Write the listing out again, exactly as it reads below.
=====
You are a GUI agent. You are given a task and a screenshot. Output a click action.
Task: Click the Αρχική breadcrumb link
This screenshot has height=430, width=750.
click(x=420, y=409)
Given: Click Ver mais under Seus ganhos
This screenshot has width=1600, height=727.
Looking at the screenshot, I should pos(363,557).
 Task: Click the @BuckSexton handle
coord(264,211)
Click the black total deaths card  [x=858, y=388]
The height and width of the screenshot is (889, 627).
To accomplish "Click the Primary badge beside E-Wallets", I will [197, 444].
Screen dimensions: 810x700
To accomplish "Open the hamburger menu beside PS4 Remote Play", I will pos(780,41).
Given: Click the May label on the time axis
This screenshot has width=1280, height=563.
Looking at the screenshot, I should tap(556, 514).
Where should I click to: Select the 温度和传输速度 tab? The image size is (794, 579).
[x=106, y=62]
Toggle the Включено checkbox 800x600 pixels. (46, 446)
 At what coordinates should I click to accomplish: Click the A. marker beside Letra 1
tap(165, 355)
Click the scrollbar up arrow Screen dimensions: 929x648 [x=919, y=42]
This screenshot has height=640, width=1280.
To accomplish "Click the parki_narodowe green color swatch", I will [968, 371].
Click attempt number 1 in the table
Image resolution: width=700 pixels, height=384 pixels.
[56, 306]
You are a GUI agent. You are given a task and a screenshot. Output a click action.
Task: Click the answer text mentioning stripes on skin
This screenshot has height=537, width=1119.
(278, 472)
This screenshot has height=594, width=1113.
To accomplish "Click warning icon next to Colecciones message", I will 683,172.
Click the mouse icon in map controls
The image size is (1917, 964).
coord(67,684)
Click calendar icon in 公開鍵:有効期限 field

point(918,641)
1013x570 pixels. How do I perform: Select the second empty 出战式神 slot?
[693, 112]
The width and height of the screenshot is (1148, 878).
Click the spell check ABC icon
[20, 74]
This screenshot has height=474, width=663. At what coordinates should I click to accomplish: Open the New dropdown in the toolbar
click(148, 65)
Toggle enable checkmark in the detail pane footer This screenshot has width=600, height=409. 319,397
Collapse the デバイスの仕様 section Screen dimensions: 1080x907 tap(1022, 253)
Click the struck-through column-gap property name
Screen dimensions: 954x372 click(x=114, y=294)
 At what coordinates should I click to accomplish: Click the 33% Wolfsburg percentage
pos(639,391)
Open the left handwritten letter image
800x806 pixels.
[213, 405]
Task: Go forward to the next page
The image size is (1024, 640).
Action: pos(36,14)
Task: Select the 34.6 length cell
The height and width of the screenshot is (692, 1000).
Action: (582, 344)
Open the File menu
=====
> SOLUTION:
You are a GUI agent. You are given a task and a screenshot. Output a click action.
Task: Click the Αρχική breadcrumb link
This screenshot has height=430, width=750.
click(x=420, y=409)
Given: Click Ver mais under Seus ganhos
This screenshot has width=1600, height=727.
Looking at the screenshot, I should pos(363,557).
 Task: Click the @BuckSexton handle
coord(264,211)
Click the black total deaths card  [x=858, y=388]
The height and width of the screenshot is (889, 627).
To accomplish "Click the Primary badge beside E-Wallets", I will [197, 444].
Screen dimensions: 810x700
To accomplish "Open the hamburger menu beside PS4 Remote Play", I will pos(780,41).
Given: Click the May label on the time axis
This screenshot has width=1280, height=563.
Looking at the screenshot, I should tap(556, 514).
Where should I click to: Select the 温度和传输速度 tab? The image size is (794, 579).
[x=106, y=62]
Toggle the Включено checkbox 800x600 pixels. (46, 446)
 At what coordinates should I click to accomplish: Click the A. marker beside Letra 1
tap(165, 355)
Click the scrollbar up arrow Screen dimensions: 929x648 [x=919, y=42]
This screenshot has height=640, width=1280.
To accomplish "Click the parki_narodowe green color swatch", I will [968, 371].
Click attempt number 1 in the table
Image resolution: width=700 pixels, height=384 pixels.
[56, 306]
You are a GUI agent. You are given a task and a screenshot. Output a click action.
Task: Click the answer text mentioning stripes on skin
This screenshot has height=537, width=1119.
(278, 472)
This screenshot has height=594, width=1113.
To accomplish "Click warning icon next to Colecciones message", I will 683,172.
Click the mouse icon in map controls
The image size is (1917, 964).
coord(67,684)
Click calendar icon in 公開鍵:有効期限 field

point(918,641)
1013x570 pixels. How do I perform: Select the second empty 出战式神 slot?
[693, 112]
The width and height of the screenshot is (1148, 878).
Click the spell check ABC icon
[20, 74]
This screenshot has height=474, width=663. At what coordinates should I click to accomplish: Open the New dropdown in the toolbar
click(148, 65)
Toggle enable checkmark in the detail pane footer This screenshot has width=600, height=409. 319,397
Collapse the デバイスの仕様 section Screen dimensions: 1080x907 tap(1022, 253)
Click the struck-through column-gap property name
Screen dimensions: 954x372 click(x=114, y=294)
 At what coordinates should I click to accomplish: Click the 33% Wolfsburg percentage
pos(639,391)
Open the left handwritten letter image
800x806 pixels.
[213, 405]
Task: Go forward to the next page
The image size is (1024, 640).
Action: pos(36,14)
Task: Select the 34.6 length cell
The height and width of the screenshot is (692, 1000).
Action: (582, 344)
Open the File menu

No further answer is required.